米国については「普遍的価値で結ばれた平和の同盟であり、繁栄の同盟だ」と述べているが、それと比べても日本に対する言及は、「同盟関係」という部分を除けば、ほとんど遜色がないほど、強い協力関係を謳っている。そして「朝鮮半島や域内において韓米日の安保協力の重要性が日増しに高まっている」と、日米韓3か国の協力体制の強化を志向するものとなった。

国内の“反国家勢力”を厳しく糾弾

 尹大統領は、演説で韓国国内に中国や北朝鮮に追従する勢力があるとも力説している。

 尹大統領が4月27日、北朝鮮の核に対する拡大抑止を柱とするワシントン宣言を発表した日、前大統領の文在寅氏は、「心配なのは…むしろ競争するかのようにお互いを刺激して敵対視し、不信と反目が一層高まっていることだ」と不快感を表明した。

 こうした主張に与する文在寅シンパや共に民主党支持者に釘を刺すことを狙ったのだろう。光復節の演説では「自由民主主義と共産全体主義が対決する分断の現実において、反国家勢力の動きは容易には消えないだろう」「共産全体主義に盲従し、操作扇動で世論をわい曲し、社会をかく乱する反国家勢力が依然として横行している」として、北朝鮮と共闘する“反国家勢力”を強く牽制した。

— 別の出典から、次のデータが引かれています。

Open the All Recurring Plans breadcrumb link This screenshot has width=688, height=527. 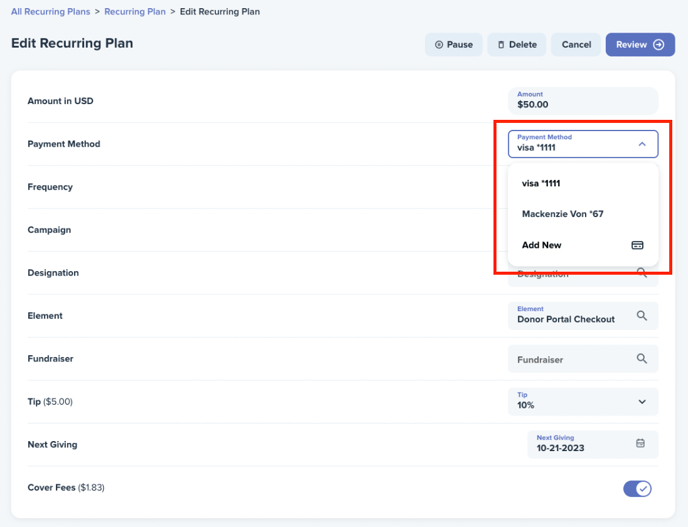coord(50,12)
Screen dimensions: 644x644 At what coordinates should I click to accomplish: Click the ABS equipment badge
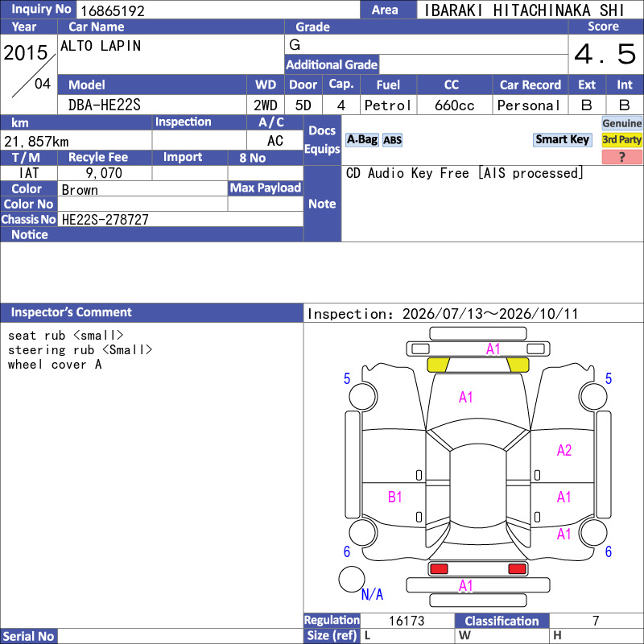point(392,140)
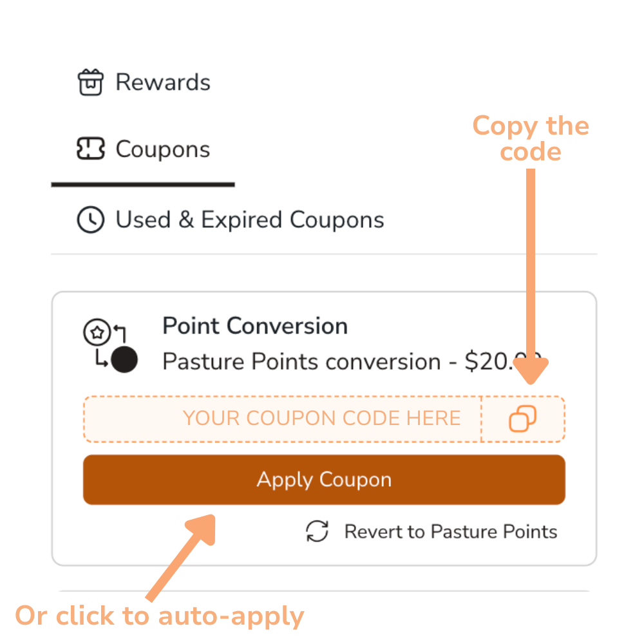Screen dimensions: 644x644
Task: Click the Rewards gift box icon
Action: click(x=90, y=82)
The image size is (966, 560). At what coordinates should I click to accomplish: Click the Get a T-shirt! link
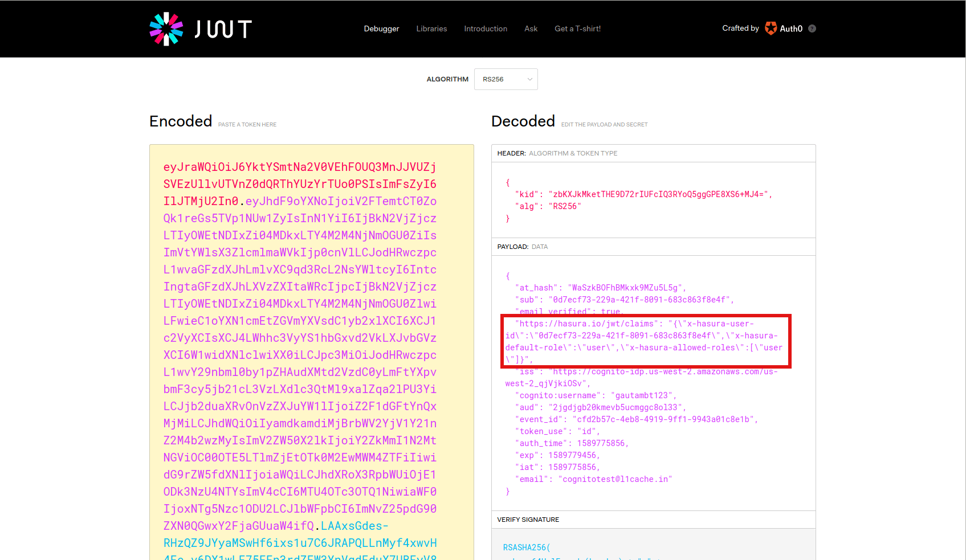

 尹大統領は北朝鮮の核とミサイルを遮断するためには日米韓3か国での緊密な偵察資産(兵器)と北朝鮮の核ミサイル情報のリアルタイム共有が必要だと指摘している。また、日本については「日本の国連軍司令部に提供する7か所の後方基地は、北の南進の最大の抑止要因になっている」としてここでも日韓協力の重要性を指摘した。